Alguns ministros do Supremo Tribunal Federal (STF), julgando que a toga lhes confere superpoderes, entendem que suas atribuições não se limitam a dar a palavra final sobre processos judiciais. Também consideram ser seu dever interferir no Legislativo, muitas vezes legislando eles próprios. Essa ingerência escancarada em outro Poder tem gerado impasses que, se de longe parecem apenas patéticos, de perto motivam grave preocupação institucional. Afinal, uma ordem do Supremo pode até ser discutida, mas jamais deve ser descumprida, como tem feito o Congresso em relação a um punhado de determinações da máxima instância judicial do País. Ao mesmo tempo, não cabe ao Congresso abdicar de seu papel essencial, que é o de fazer as leis do País, conforme seu regimento e em respeito ao mandato que lhe foi conferido pelos eleitores. Pois nos casos em questão, levantados em recente reportagem do Estado, os parlamentares, se acatassem as decisões do Supremo, estariam abrindo mão de exercer as funções para as quais foram eleitos. Como resultado, o que se tem é uma dupla desmoralização – do Congresso, ao ver suas deliberações soberanas barradas pelo Supremo, e do Supremo, ao ver suas decisões irrecorríveis sendo simplesmente ignoradas pelo Congresso.
O caso mais absurdo é o do famoso pacote de dez medidas contra a corrupção. Em 14 de dezembro, o ministro do STF Luiz Fux concedeu uma liminar em que mandava o Senado devolver o projeto à Câmara, sob o argumento de que os deputados haviam desvirtuado as medidas. Segundo o ministro Fux, houve “sobreposição do anseio popular pelos interesses parlamentares”, como se os deputados não tivessem o direito de emendar projetos. Fux entendeu que o projeto deve ser apreciado novamente pela Câmara, sem modificações e sem ser vinculado a nenhum parlamentar, tal como apresentado pelos procuradores da Operação Lava Jato e endossado por 2,2 milhões de assinaturas. Ora, o Congresso não é mero carimbador de projetos, venham eles de iniciativa popular, venham do Executivo.
Além disso, a tramitação do projeto seguiu rigorosamente o que está previsto no regimento da Câmara, e as mudanças promovidas pelos deputados são legítimas. Mas o ministro Fux – talvez contaminado pela epidemia de ativismo judicial, que leva magistrados imbuídos de certezas morais a pretender corrigir os erros do mundo a partir de suas convicções, e não da lei – parece acreditar que, por se tratar de projeto de iniciativa popular, subscrito por milhões de cidadãos, tem peso de mandamento.

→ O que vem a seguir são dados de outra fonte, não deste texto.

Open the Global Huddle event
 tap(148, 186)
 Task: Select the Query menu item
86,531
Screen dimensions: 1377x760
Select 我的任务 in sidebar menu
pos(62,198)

Passados dois meses, o Senado ainda não cumpriu a ordem de Fux. O projeto está na Comissão de Constituição e Justiça e até já recebeu sugestões de emendas. O presidente do Senado, Eunício Oliveira (PMDB-CE), disse ao jornal O Globo que não há decisão sobre o assunto.
O mesmo se deu em relação à Lei Geral de Telecomunicações. O ministro do STF Luís Roberto Barroso determinou que a lei, aprovada no Senado, não fosse enviada à sanção presidencial até que todos os recursos apresentados fossem apreciados. Dois dias depois, o Senado enviou o texto para a sanção presidencial. Para o senador Renan Calheiros, líder do PMDB, a ordem do ministro do STF configurou interferência no processo legislativo: “Que me desculpe o ministro Barroso, mas ele não tem essa competência”.
Renan, aliás, foi o protagonista de outro caso de descumprimento explícito de uma ordem do Supremo por parte do Congresso. Em dezembro, uma liminar do ministro Marco Aurélio Mello mandou afastar Renan da presidência do Senado, decisão que obviamente só poderia ser tomada pelos pares do senador. A liminar foi olimpicamente desconsiderada pelos parlamentares, que preferiram esperar uma manifestação do pleno do Supremo.
Infelizmente, não há razão para acreditar que tais episódios embaraçosos não vão se repetir. Nesse duelo de Poderes, não haverá vencedores – e o grande perdedor é o equilíbrio institucional, necessário para a paz social.